Le gouvernement demande des "efforts"

"On a plus de 400 millions d'euros de bénéfice net au premier semestre, notamment dû aux prix très élevé des carburants, donc on réclame que cette richesse créée soit un peu redistribuée aux travailleurs et permette au moins de couvrir l'inflation", avance Germinal Lancelin, secrétaire général de la CGT ExxonMobil Chimie, à BFMTV.

"On est bloqué par une direction qui ne veut pas avancer dans la négociation", a-t-il poursuivi, assurant que l'activité du site pouvait redémarrer "rapidement" si la direction acceptait les propositions syndicales.

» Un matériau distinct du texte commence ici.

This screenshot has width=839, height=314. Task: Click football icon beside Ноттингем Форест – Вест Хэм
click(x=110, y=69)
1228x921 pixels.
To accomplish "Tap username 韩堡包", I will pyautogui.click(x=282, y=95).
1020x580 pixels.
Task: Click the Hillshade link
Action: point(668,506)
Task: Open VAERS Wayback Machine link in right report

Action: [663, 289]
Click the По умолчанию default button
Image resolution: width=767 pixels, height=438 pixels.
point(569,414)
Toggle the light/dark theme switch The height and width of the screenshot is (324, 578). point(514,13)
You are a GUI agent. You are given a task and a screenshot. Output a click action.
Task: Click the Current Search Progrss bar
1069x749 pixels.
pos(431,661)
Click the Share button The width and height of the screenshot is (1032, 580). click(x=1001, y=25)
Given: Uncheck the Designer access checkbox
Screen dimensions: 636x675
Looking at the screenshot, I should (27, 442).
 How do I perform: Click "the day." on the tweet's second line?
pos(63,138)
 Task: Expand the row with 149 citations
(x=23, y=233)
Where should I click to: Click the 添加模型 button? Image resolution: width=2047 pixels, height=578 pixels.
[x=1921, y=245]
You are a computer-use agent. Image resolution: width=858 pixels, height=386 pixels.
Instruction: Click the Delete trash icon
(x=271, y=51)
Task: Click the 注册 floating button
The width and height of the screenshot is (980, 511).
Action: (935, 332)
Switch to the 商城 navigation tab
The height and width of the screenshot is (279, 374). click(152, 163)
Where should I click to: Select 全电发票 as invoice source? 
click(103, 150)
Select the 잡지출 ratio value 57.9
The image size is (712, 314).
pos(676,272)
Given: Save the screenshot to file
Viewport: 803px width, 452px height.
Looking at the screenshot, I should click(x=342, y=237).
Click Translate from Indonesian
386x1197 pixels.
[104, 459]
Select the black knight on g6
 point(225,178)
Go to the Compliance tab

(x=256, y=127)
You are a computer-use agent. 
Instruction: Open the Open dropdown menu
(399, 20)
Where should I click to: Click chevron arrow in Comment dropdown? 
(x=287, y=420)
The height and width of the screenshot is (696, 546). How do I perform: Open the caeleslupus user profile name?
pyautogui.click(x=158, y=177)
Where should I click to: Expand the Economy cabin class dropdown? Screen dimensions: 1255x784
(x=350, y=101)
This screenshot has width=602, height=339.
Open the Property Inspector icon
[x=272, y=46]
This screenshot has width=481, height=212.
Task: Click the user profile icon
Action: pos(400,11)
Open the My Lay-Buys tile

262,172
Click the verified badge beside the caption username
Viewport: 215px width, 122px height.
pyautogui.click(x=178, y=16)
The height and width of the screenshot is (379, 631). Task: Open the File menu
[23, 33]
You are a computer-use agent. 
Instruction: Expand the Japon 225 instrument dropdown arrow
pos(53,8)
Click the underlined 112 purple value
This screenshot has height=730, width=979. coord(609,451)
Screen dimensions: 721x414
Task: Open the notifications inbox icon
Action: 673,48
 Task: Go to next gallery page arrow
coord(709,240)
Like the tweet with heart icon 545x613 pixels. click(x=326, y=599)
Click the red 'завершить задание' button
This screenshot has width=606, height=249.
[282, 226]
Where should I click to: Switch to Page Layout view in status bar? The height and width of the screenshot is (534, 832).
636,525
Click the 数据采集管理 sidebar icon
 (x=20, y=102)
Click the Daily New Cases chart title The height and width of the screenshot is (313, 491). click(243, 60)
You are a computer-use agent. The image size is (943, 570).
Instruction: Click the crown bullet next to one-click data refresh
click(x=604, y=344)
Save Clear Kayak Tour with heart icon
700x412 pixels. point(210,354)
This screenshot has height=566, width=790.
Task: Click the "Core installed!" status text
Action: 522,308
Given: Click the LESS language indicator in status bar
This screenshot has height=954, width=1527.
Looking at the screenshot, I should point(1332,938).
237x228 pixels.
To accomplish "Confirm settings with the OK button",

Le gouvernement tente de calmer la situation et a demandé aux groupes pétroliers de faire des "efforts" pour mettre fin aux grèves. "J'appelle les entreprises concernées, qui, pour la plupart, ont quand même de bons résultats, à considérer aussi les demandes d'augmentation de salaire", a déclaré Olivia Grégoire, ministre déléguée aux Petites et moyennes entreprises, sur Franceinfo. Le ministre délégué aux Transports, Clément Beaune, a assuré que l'exécutif était "en lien" avec TotalEnergies "pour essayer de faciliter le dialogue social".

Par ailleurs, aucune grève ne touche aujourd'hui la raffinerie PetroIneos de Lavéra, implantée près de Martigues (Bouches-du-Rhône), ni celle de la SARA aux Antilles.